Dans la lignée du roman joycien, Tout est solitude privilégie le flux de conscience au détriment d’une narration qui resterait du côté de l’anecdote. L’écriture du roman, et donc de la solitude, c’est regarder en soi l’intime, l’insoutenable. C’est aussi vivre au jour le jour cette « tragedia de’ll arte », comme la nomme si justement la narratrice, en se mesurant à la solitude des autres. Entrecoupé d’extraits d’une revue universelle illustrée de l’année 1904 intitulée La Vie heureuse, le roman échappe cependant à la leçon de vie et à toute forme désuète de didactisme ; quand bien même il ferait signe vers le traité de Sénèque De la vie heureuse dont le stoïcisme serait l’horizon d’attente. Ne faut-il pas endurer les épreuves, regarder en face ses échecs, accepter les douleurs qui nous sont imposées par le monde extérieur et par un corps que n’épargne aucun symptôme somatique ? « La solitude, écrit la narratrice, est un trou noir, autrement dit, un champ gravitationnel qui me happe. Je dois parvenir à me rendre assez lumineuse pour l’emporter sur cette sombre force gravitationnelle. » Écrire sur la solitude ou avec elle, contre elle, c’est aussi se mesurer à ce vide intérieur, à ce que Michaux décrivait comme un « abcès d’être quelqu’un ».
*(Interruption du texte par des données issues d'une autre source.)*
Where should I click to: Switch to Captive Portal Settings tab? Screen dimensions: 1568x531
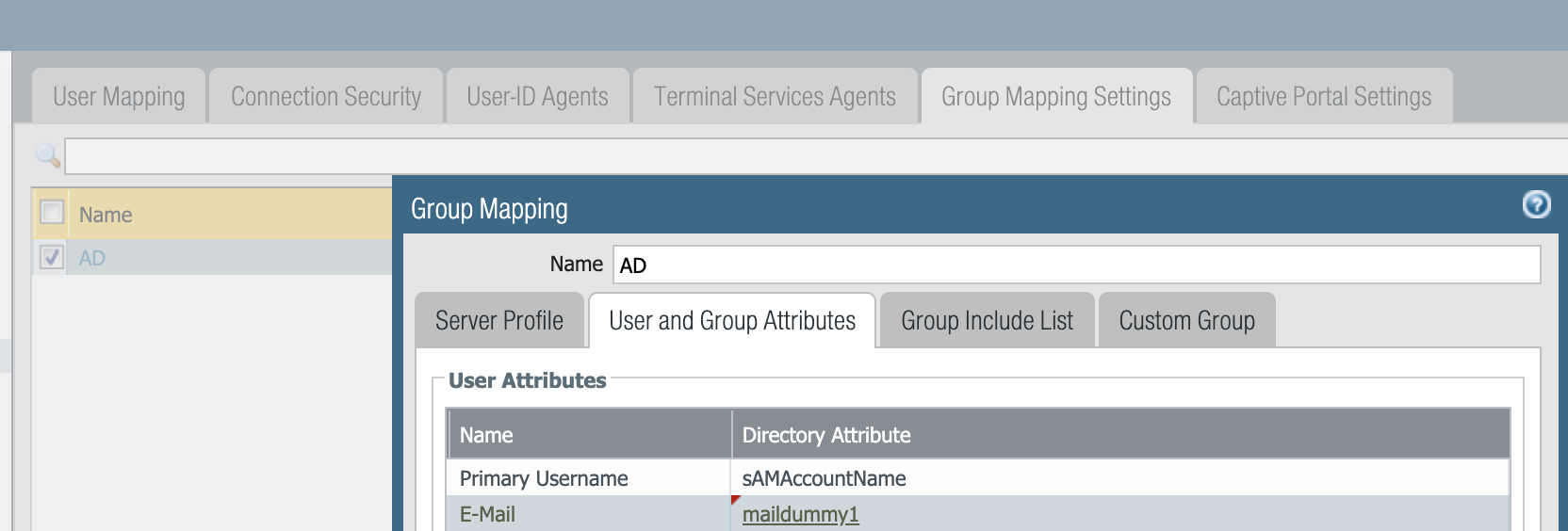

La romancière ne penche en aucun cas vers une mélancolie de façade, mais ose, dans des pages de franchise érotique qui n’ont d’égale que le vertige produit par certains textes de Bataille, porter un regard conséquent sur ce vide qu’est aussi le sexe et ce jeu avec le néant qu’est toute expérience sexuelle digne de ce nom. La solitude s’avère l’autre nom de cette soif vorace de l’autre, de cette quête d’une impossible transcendance dans et par le sexe. Le roman, quand il se fait confession intime, aveu qu’écrire revient à toucher le cœur sensible de la jouissance érotique, force toujours l’admiration. « Je sais une chose : j’aimerais que Dieu me viole... Ah, si Dieu voulait me trouer le cul comme il me troue le cœur et l’esprit, comme enfin je jouirais !... J’étouffe dans l’immanence et je supporte de plus en plus mal un monde qui ne ressent pas le besoin de transcendance... ». On peut continuer de lire des romans anecdotiques, misérablement réalistes ; on peut aussi opter pour des romans métaphysiques relatant des expériences de quasi conversion mystique, en l’occurrence ici à la solitude du monde et des autres. Je vis le néant, écrivait Maître Eckhart, et c’était Dieu, mais c’est aussi le sexe. « L’étreinte, écrit Claire Fourier, est une heureuse crucifixion où le gémissement éteint et brise le silence de Dieu. Dieu m’a abandonnée, mais je m’abandonne à l’amant. Et l’amant est Dieu. [...] Las ! Si le plaisir dissout en une heure la masse éteinte d’heures innombrables, il la dissout pour une petite heure. Chacun si vite rendu à sa finitude. Et la solitude restaurée, sustentée, regagnant les impensables profondeurs, déployant son envergure mortifère dans le trou distendu par le phallus. » Amen !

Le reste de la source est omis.